Aim of the exercise: Reproduce the following lines verbatim.

Records to use:
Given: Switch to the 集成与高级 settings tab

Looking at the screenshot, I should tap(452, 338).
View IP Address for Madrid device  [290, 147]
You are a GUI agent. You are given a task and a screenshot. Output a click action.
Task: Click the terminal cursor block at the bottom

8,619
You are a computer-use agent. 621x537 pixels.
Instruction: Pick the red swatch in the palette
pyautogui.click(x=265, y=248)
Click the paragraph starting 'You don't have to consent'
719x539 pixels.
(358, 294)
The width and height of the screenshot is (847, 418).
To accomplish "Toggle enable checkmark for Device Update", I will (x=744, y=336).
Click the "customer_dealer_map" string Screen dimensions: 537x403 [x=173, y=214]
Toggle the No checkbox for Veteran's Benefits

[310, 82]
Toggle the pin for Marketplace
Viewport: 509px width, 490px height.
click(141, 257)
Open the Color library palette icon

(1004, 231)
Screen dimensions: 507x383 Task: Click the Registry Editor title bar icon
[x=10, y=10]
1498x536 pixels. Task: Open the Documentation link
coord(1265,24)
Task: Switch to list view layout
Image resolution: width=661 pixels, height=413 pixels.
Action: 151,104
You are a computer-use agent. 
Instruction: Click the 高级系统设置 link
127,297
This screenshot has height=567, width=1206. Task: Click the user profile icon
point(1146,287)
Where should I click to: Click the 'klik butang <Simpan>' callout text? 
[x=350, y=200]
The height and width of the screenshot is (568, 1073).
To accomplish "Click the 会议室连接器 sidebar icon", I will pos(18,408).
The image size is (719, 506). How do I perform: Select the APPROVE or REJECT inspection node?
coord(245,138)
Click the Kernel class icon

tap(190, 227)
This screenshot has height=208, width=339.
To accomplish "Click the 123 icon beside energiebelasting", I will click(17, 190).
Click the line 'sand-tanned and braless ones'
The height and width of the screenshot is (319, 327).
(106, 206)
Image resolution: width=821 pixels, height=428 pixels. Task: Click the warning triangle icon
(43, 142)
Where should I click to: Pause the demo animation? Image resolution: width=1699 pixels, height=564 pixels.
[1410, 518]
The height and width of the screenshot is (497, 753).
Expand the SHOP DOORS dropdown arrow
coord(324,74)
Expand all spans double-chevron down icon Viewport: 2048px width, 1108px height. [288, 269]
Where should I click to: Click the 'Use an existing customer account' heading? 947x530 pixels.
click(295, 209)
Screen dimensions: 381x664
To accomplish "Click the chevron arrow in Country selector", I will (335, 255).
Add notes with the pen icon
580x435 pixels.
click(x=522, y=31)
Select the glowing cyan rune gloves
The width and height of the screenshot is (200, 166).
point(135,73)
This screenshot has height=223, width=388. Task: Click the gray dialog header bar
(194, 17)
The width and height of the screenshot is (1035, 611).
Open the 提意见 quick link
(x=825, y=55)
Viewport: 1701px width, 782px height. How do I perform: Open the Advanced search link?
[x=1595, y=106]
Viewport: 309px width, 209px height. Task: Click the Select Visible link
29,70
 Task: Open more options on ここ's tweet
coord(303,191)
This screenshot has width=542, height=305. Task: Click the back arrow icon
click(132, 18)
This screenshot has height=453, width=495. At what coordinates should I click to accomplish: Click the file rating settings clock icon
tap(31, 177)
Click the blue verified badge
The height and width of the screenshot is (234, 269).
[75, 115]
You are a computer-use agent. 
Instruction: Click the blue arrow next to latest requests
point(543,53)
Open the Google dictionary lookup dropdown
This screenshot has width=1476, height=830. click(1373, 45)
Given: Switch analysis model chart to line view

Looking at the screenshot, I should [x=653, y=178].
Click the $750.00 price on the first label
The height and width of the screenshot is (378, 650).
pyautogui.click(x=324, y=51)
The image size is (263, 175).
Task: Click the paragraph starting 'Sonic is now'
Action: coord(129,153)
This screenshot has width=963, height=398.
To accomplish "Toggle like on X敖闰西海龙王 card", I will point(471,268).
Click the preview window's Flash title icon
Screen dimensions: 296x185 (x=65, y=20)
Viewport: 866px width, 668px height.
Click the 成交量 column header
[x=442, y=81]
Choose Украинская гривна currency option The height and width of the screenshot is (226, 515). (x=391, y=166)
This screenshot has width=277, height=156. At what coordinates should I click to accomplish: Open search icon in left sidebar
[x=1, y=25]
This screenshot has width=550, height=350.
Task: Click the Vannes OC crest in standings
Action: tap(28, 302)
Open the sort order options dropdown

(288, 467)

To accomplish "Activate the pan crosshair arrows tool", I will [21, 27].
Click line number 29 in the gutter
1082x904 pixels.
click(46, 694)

Correct answer:
Given: Switch to the 集成与高级 settings tab

Looking at the screenshot, I should tap(452, 338).
View IP Address for Madrid device  [290, 147]
You are a GUI agent. You are given a task and a screenshot. Output a click action.
Task: Click the terminal cursor block at the bottom

8,619
You are a computer-use agent. 621x537 pixels.
Instruction: Pick the red swatch in the palette
pyautogui.click(x=265, y=248)
Click the paragraph starting 'You don't have to consent'
719x539 pixels.
(358, 294)
The width and height of the screenshot is (847, 418).
To accomplish "Toggle enable checkmark for Device Update", I will (x=744, y=336).
Click the "customer_dealer_map" string Screen dimensions: 537x403 [x=173, y=214]
Toggle the No checkbox for Veteran's Benefits

[310, 82]
Toggle the pin for Marketplace
Viewport: 509px width, 490px height.
click(141, 257)
Open the Color library palette icon

(1004, 231)
Screen dimensions: 507x383 Task: Click the Registry Editor title bar icon
[x=10, y=10]
1498x536 pixels. Task: Open the Documentation link
coord(1265,24)
Task: Switch to list view layout
Image resolution: width=661 pixels, height=413 pixels.
Action: 151,104
You are a computer-use agent. 
Instruction: Click the 高级系统设置 link
127,297
This screenshot has height=567, width=1206. Task: Click the user profile icon
point(1146,287)
Where should I click to: Click the 'klik butang <Simpan>' callout text? 
[x=350, y=200]
The height and width of the screenshot is (568, 1073).
To accomplish "Click the 会议室连接器 sidebar icon", I will pos(18,408).
The image size is (719, 506). How do I perform: Select the APPROVE or REJECT inspection node?
coord(245,138)
Click the Kernel class icon

tap(190, 227)
This screenshot has height=208, width=339.
To accomplish "Click the 123 icon beside energiebelasting", I will click(17, 190).
Click the line 'sand-tanned and braless ones'
The height and width of the screenshot is (319, 327).
(106, 206)
Image resolution: width=821 pixels, height=428 pixels. Task: Click the warning triangle icon
(43, 142)
Where should I click to: Pause the demo animation? Image resolution: width=1699 pixels, height=564 pixels.
[1410, 518]
The height and width of the screenshot is (497, 753).
Expand the SHOP DOORS dropdown arrow
coord(324,74)
Expand all spans double-chevron down icon Viewport: 2048px width, 1108px height. [288, 269]
Where should I click to: Click the 'Use an existing customer account' heading? 947x530 pixels.
click(295, 209)
Screen dimensions: 381x664
To accomplish "Click the chevron arrow in Country selector", I will (335, 255).
Add notes with the pen icon
580x435 pixels.
click(x=522, y=31)
Select the glowing cyan rune gloves
The width and height of the screenshot is (200, 166).
point(135,73)
This screenshot has height=223, width=388. Task: Click the gray dialog header bar
(194, 17)
The width and height of the screenshot is (1035, 611).
Open the 提意见 quick link
(x=825, y=55)
Viewport: 1701px width, 782px height. How do I perform: Open the Advanced search link?
[x=1595, y=106]
Viewport: 309px width, 209px height. Task: Click the Select Visible link
29,70
 Task: Open more options on ここ's tweet
coord(303,191)
This screenshot has width=542, height=305. Task: Click the back arrow icon
click(132, 18)
This screenshot has height=453, width=495. At what coordinates should I click to accomplish: Click the file rating settings clock icon
tap(31, 177)
Click the blue verified badge
The height and width of the screenshot is (234, 269).
[75, 115]
You are a computer-use agent. 
Instruction: Click the blue arrow next to latest requests
point(543,53)
Open the Google dictionary lookup dropdown
This screenshot has width=1476, height=830. click(1373, 45)
Given: Switch analysis model chart to line view

Looking at the screenshot, I should [x=653, y=178].
Click the $750.00 price on the first label
The height and width of the screenshot is (378, 650).
pyautogui.click(x=324, y=51)
The image size is (263, 175).
Task: Click the paragraph starting 'Sonic is now'
Action: coord(129,153)
This screenshot has width=963, height=398.
To accomplish "Toggle like on X敖闰西海龙王 card", I will point(471,268).
Click the preview window's Flash title icon
Screen dimensions: 296x185 (x=65, y=20)
Viewport: 866px width, 668px height.
Click the 成交量 column header
[x=442, y=81]
Choose Украинская гривна currency option The height and width of the screenshot is (226, 515). (x=391, y=166)
This screenshot has width=277, height=156. At what coordinates should I click to accomplish: Open search icon in left sidebar
[x=1, y=25]
This screenshot has width=550, height=350.
Task: Click the Vannes OC crest in standings
Action: tap(28, 302)
Open the sort order options dropdown

(288, 467)

To accomplish "Activate the pan crosshair arrows tool", I will [21, 27].
Click line number 29 in the gutter
1082x904 pixels.
click(46, 694)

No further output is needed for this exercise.